Утраченные звезды - Степан Янченко
Шрифт:
Интервал:
Закладка:
Только некоторое время назад он стал понимать, что самое порочное и противное его социальной совести было то, что он сам, можно сказать, своими руками, по дикому заблуждению вытолкнул из-под себя ту прочную основу жизни, которой он обладал и которую, как все, получил разом со своим рождением от социализма.
Ему, оказывается, потребовалось целое десятилетие растянувшейся контрреволюции, чтобы он мог придти к окончательному пониманию, а через это понимание — к укреплению убеждения, что для возвращения истинно человеческой основы его жизни ему необходима неотвратимость борьбы за установление социалистического строя. Но, прежде всего за этим стоит борьба за возвращение трудовому народу заводов и фабрик, промыслов и трубопроводов, земель и вод, за получение вновь полного права на обладание своим собственным трудом не в рыночном, а в естественном порядке, поддержанным уже однажды еще недавно всем общественным строем. Это было постижение им удивительно простой истины — разницы между по настоящему свободным социалистическим трудом и рыночно-принудительной капиталистической работой по найму на хозяина.

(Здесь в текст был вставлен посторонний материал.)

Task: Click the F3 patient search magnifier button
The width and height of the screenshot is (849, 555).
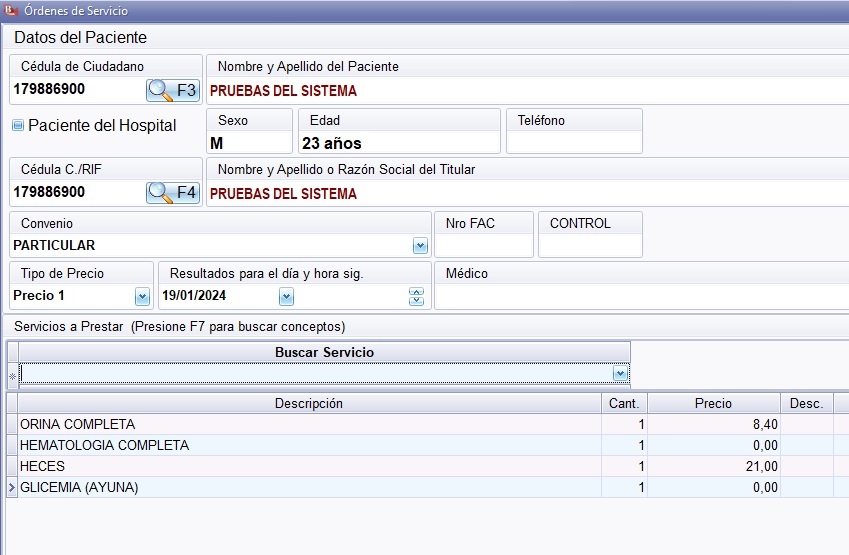Action: [x=173, y=90]
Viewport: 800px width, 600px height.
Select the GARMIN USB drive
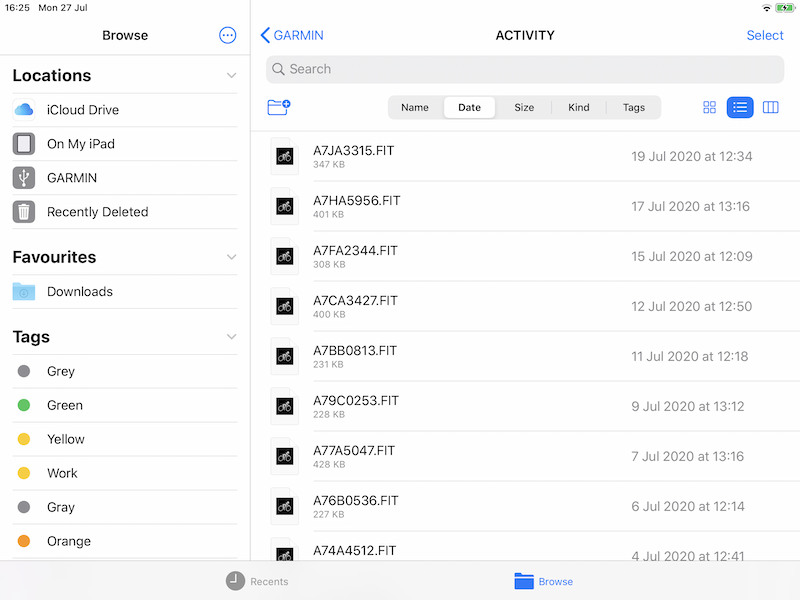[71, 178]
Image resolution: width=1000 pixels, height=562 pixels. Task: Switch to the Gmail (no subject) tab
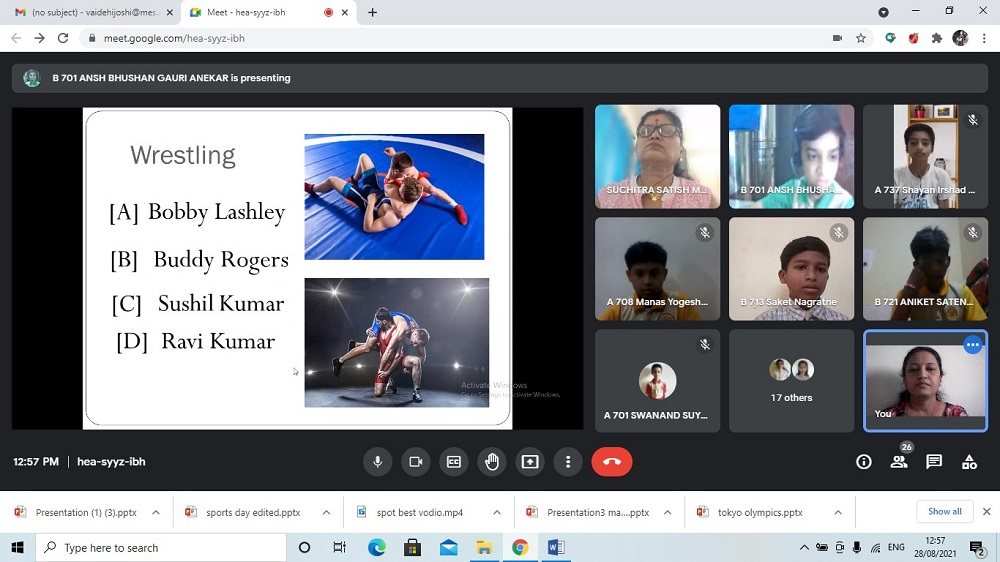coord(90,12)
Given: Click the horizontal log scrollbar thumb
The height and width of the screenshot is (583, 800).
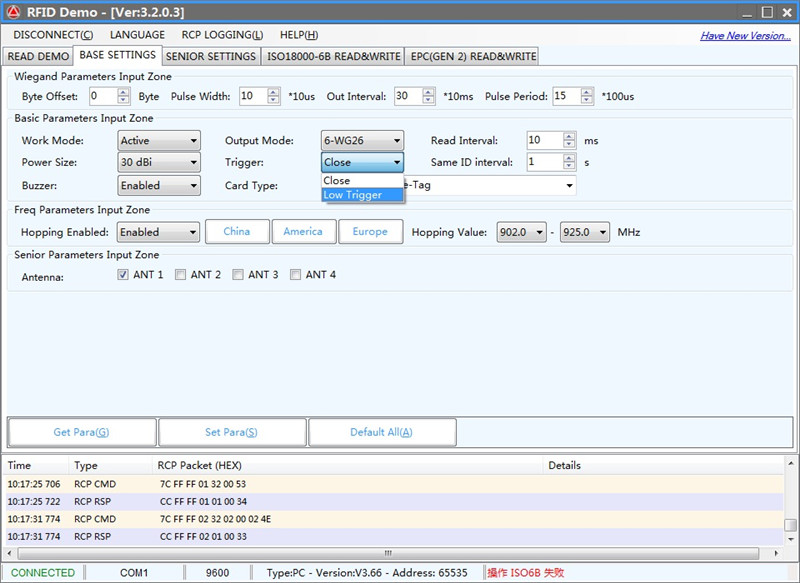Looking at the screenshot, I should click(388, 553).
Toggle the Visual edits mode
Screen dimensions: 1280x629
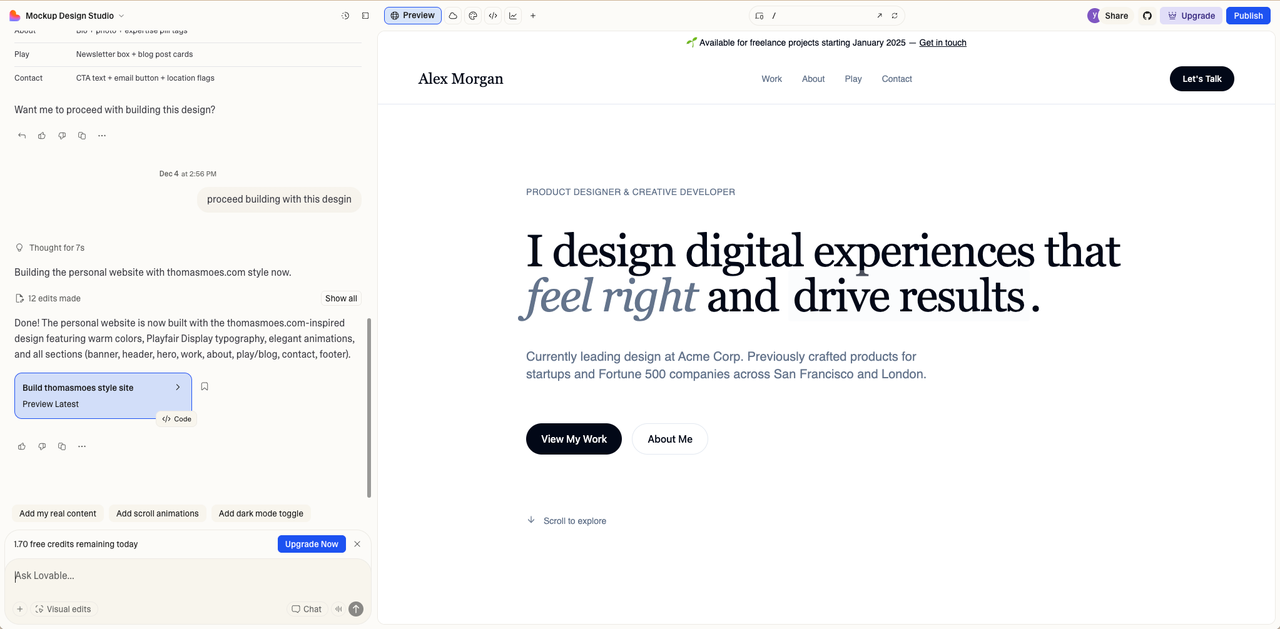pos(63,609)
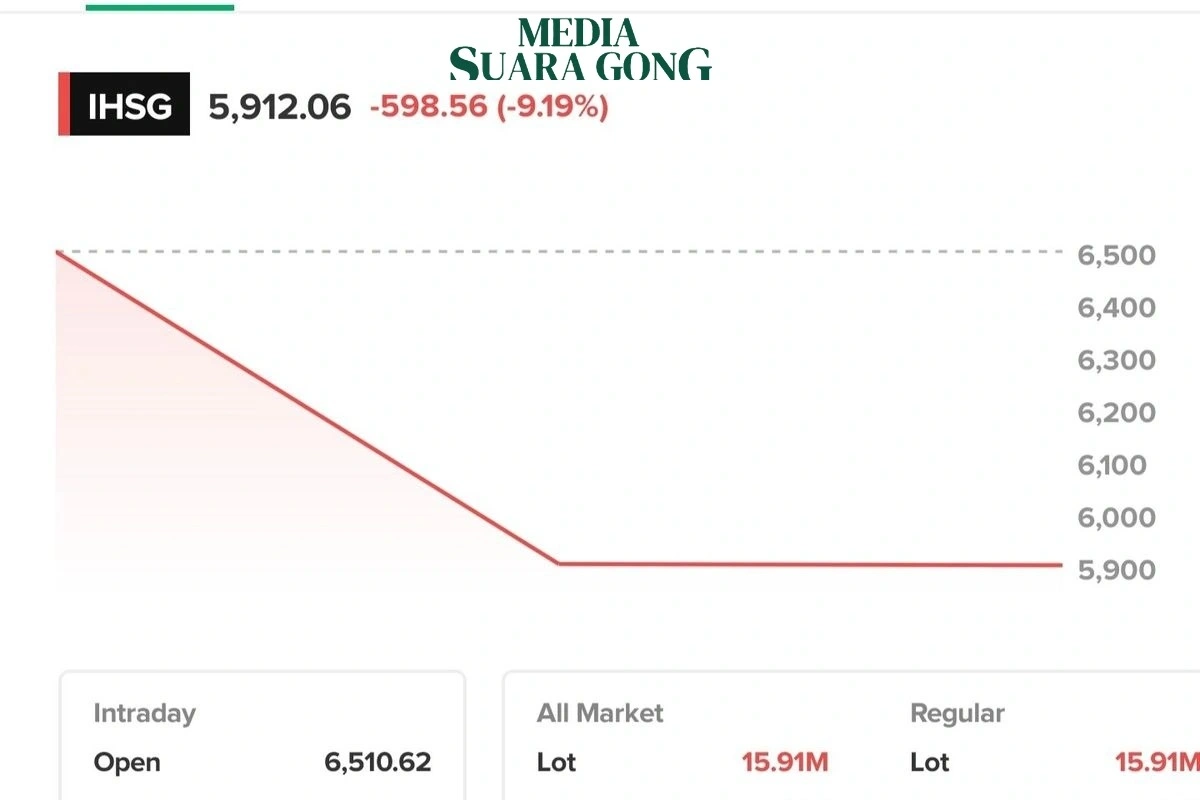Click the 6,500 y-axis label
The width and height of the screenshot is (1200, 800).
click(x=1116, y=255)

При свободном социалистическом труде он имел гарантированную возможность трудиться естественным порядком, когда он ради возможности свободно трудиться получил от государства Советов бесплатно образование и производственную профессию и, достигши трудового возраста, уже имел для выбора места труда в своем распоряжении все заводы страны.

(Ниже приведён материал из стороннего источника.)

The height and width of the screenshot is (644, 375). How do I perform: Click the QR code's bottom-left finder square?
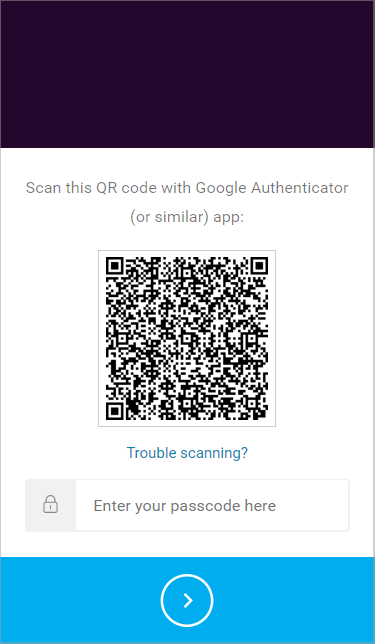click(115, 410)
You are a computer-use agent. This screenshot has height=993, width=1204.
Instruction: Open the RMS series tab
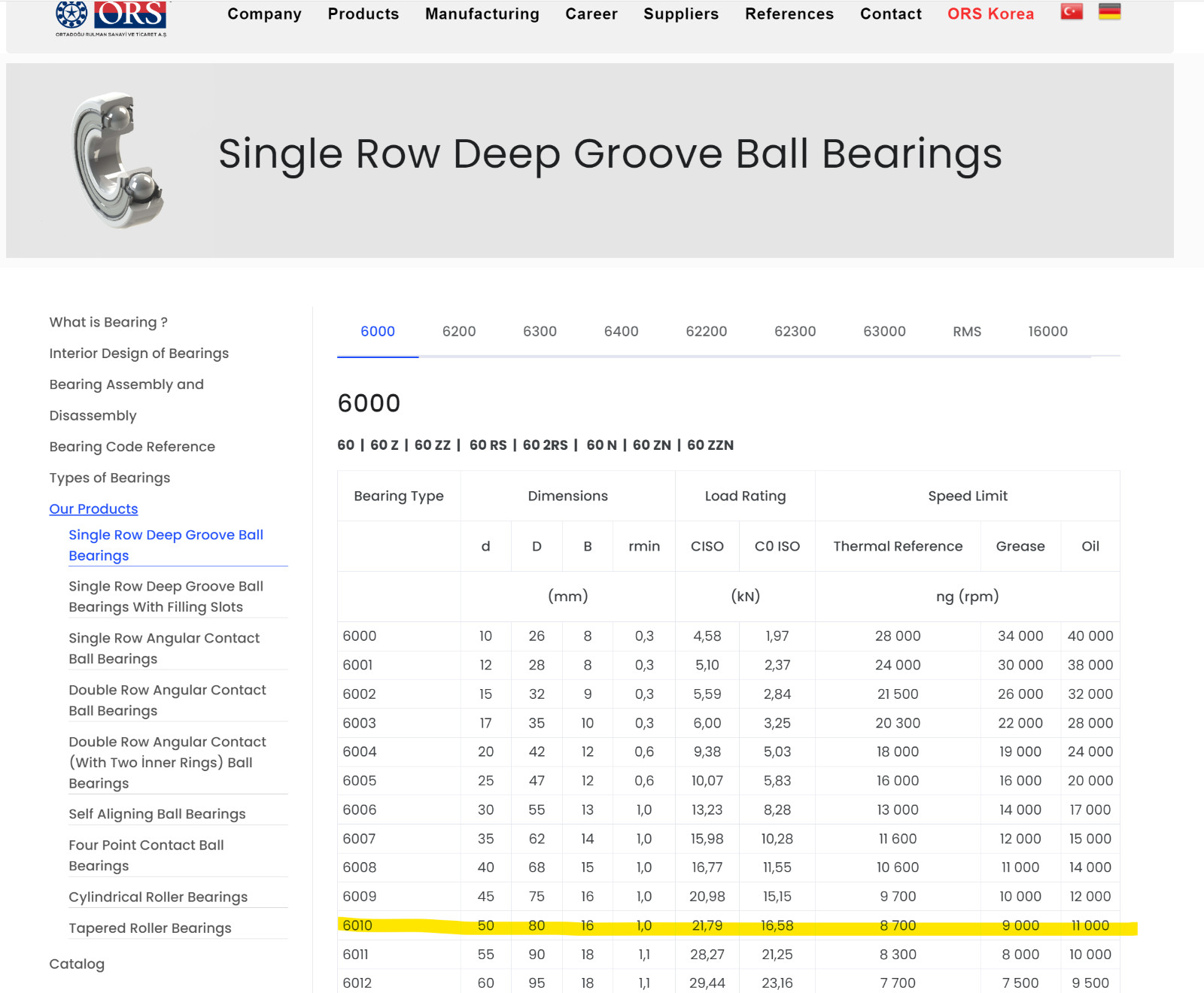click(967, 332)
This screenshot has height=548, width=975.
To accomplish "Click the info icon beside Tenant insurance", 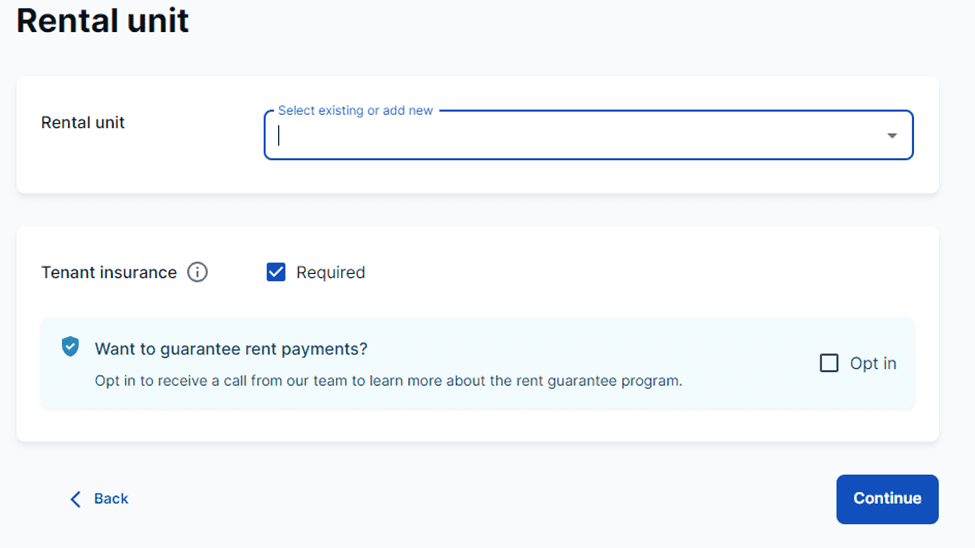I will coord(198,272).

При капиталистическом принудительном рыночном порядке его наемная работа как процесс труда, необходимый для нормальной жизни, превратилась в простую торговую рыночную вещь, которую на рынке труда могут купить, а могут и не купить, и на которую свою цену не поставишь, несмотря на самые высокие ее достоинства. Здесь цену на его рабочую силу диктует покупатель и он волен оценивать его руки и голову до смешного. И вместе с его рабочей энергией и его самого, человека труда, покупатель ставит в самое унизительное положение бросовой рыночной вещи. Тут-то и начинается самое циничное принуждение к найму со стороны покупателей — владельцев капитала, собранного с трудяг таких, как он, Петр Золотарев.
И вот, вроде бы под благовидным предлогом рыночной либеральной свободы у него отобрали возможность свободно трудиться и с рабочим достоинством оценивать свой труд.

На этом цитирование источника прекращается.